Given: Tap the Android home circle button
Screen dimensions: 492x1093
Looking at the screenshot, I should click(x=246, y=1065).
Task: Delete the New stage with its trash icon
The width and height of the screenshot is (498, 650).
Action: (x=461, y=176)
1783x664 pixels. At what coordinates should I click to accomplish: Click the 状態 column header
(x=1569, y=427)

━━━━━━━━━━

- HOW TO COMPLETE THIS TASK -
Every line from the one that holds "1783x664 pixels. At" to the end of the data above should be given again exactly, with that line and the last one both kept.

- SOLUTION TO THIS PROBLEM -
1783x664 pixels. At what coordinates should I click to accomplish: Click the 状態 column header
(x=1569, y=427)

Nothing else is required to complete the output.